Bucket N D1 positive D1 >= 10% Avg D1 return Median D1 return
total_0_to_9 68 58.8% 30.9% 3.3 0.2
total_10_to_17 29 55.2% 34.5% 13.9 1.5
total_18_to_25 49 75.5% 51.0% 31.3 13.4
total_gte_26 64 93.8% 87.5% 86.9 78.1
total_lt_0 68 61.8% 23.5% 0.4 1.0

T0.5 Market Heat

T0.5 uses archived subscription-period margin heat snapshots. T0.95 is the near-deadline subset that is still actionable before the user's order cutoff. These are non-official live signals and are kept separate from T1 allotment demand. The current archive is not yet a historical training set: it has too few rows and no D1 labels for calibration.

  • Total market heat rows: 19
  • T0.5 margin rows: 5
  • T0.5 rows with D1 labels: 3
  • T0.95 late-order heat rows: 14
  • T0.95 rows with D1 labels: 0

External Final Heat Proxy

The ipohk history archive adds final public oversubscription, one-lot win rate, grey-market return, and first-day return where available. These fields are useful for coverage checks and post-hoc calibration, but they are not T0.5 inputs because they are final or near-final history.

  • External history rows matched into this dataset: 102
  • Matched rows with final oversubscription: 95
  • Matched rows with final oversubscription and D1 labels: 86
Bucket N D1 positive D1 >= 10% Avg D1 return Median D1 return
external_os_1000x_to_5000x 34 94.1% 79.4% 60.7 56.7
external_os_100x_to_1000x 21 61.9% 38.1% 8.8 4.2
external_os_10x_to_100x 7 28.6% 14.3% -23.0 -21.9
external_os_gte_5000x 18 83.3% 72.2% 101.7 89.7
external_os_lt_10x 6 50.0% 16.7% 4.7 -4.1

Current Read

After the T1 demand text backfill, the strongest v0 T1 bucket is total_gte_26 with 64 historical D1 observations and a 93.8% D1 positive rate. The model is most useful after allotment results are available; T0 is a watchlist filter rather than a final subscription call.

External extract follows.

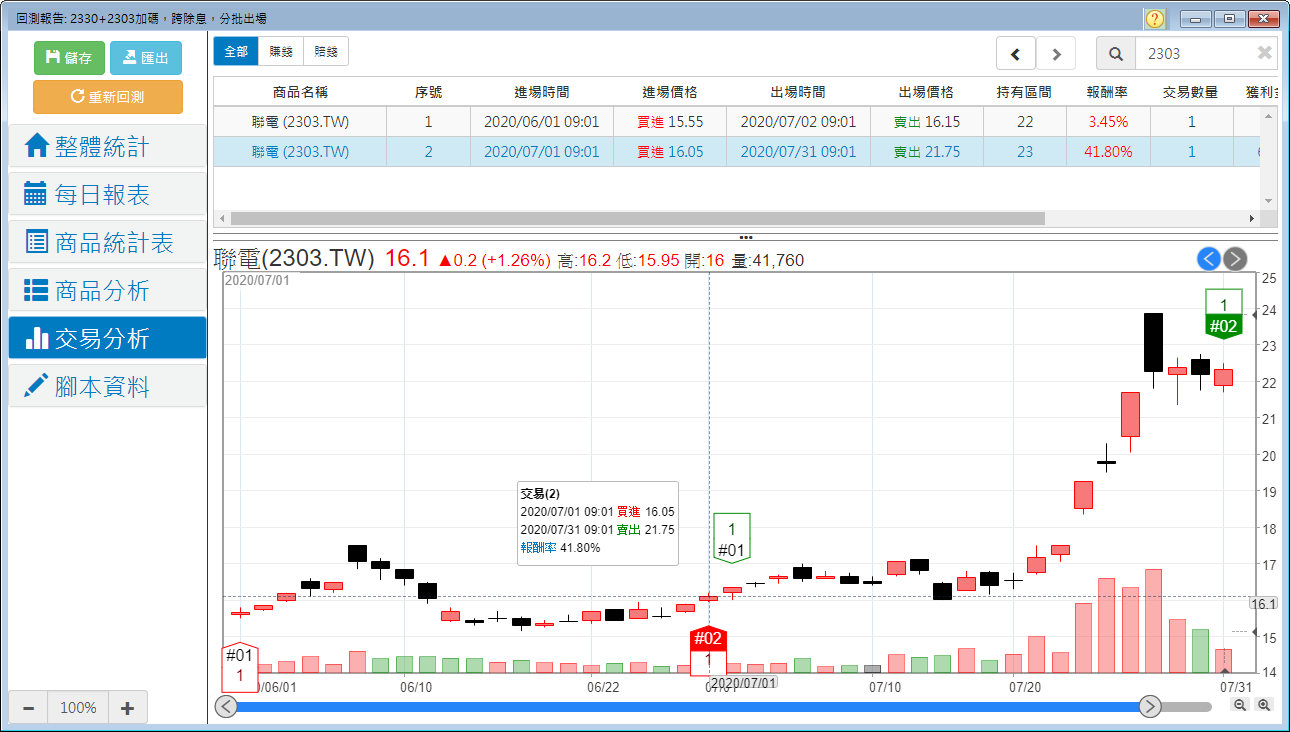Image resolution: width=1290 pixels, height=732 pixels.
Task: Open the 每日報表 daily report page
Action: pyautogui.click(x=107, y=195)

The high-conviction bucket remains clearly differentiated, but the middle and low score buckets are still not monotonic. This refresh keeps the v0 score formula unchanged and updates empirical calibration only; future rule changes should come from reviewed prediction cards rather than overfitting this historical sample.

Usage

  1. Run scripts/build_analysis_dataset.py after archivist updates the database.
  2. Use t0_score for prospectus-stage watchlisting.
  3. Use total_score, decision_band, and calibrated_d1_positive_rate for T1-stage subscription cards.
  4. Frame live decisions around a T2 or D1 sell, not long-term holding.
  5. Treat D5/D20/D60 columns as review labels only, never as prediction inputs or holding targets.

Known Gaps

  • T1 is structurally complete for listed rows; residual field-level NULLs remain when the archived source does not explicitly state a demand field.
  • Industry and issuer fundamentals are not sufficiently structured for model input.
  • T2 grey-market signal is blocked pending an approved source.
  • Extreme D1 returns should be audited before they drive rule changes.